*What to work on:*
Copy each line in the data that includes the word "Image".

*Listed entries:*
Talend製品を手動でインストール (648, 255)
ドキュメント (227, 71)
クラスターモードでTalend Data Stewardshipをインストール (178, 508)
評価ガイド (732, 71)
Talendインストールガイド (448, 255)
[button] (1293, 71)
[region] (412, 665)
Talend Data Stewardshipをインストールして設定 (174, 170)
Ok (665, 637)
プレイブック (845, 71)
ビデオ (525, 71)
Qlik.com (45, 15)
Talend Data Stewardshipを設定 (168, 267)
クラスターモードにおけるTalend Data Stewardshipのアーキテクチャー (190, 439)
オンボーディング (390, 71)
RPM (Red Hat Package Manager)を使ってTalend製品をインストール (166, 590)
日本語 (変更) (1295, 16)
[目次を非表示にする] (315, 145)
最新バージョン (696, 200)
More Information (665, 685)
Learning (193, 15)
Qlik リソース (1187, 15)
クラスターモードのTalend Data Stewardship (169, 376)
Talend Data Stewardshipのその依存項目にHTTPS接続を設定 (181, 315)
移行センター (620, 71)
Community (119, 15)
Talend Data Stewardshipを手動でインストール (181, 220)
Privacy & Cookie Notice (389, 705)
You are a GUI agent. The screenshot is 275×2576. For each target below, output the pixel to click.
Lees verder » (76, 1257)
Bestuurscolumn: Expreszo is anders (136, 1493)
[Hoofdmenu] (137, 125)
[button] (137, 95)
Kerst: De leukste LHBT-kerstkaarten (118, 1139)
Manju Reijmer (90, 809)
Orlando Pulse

...

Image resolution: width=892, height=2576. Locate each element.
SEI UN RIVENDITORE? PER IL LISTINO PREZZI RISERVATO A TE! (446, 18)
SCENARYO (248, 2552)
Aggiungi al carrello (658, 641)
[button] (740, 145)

--

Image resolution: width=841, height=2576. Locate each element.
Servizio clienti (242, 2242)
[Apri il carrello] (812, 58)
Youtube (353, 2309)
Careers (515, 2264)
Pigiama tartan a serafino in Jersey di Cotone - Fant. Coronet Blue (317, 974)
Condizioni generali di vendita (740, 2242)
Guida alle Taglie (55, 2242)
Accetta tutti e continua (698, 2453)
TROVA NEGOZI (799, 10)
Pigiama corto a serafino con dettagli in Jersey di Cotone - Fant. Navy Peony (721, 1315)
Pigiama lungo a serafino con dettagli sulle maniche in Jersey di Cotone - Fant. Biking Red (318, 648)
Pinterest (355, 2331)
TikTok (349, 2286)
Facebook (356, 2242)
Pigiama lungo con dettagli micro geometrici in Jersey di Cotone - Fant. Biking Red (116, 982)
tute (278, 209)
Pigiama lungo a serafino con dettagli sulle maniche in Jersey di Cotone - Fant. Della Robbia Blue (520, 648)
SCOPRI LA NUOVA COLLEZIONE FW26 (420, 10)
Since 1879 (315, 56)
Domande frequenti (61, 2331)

*Result below:*
Image resolution: width=892, height=2576. Locate each element.
Image resolution: width=841, height=2576. Locate each element.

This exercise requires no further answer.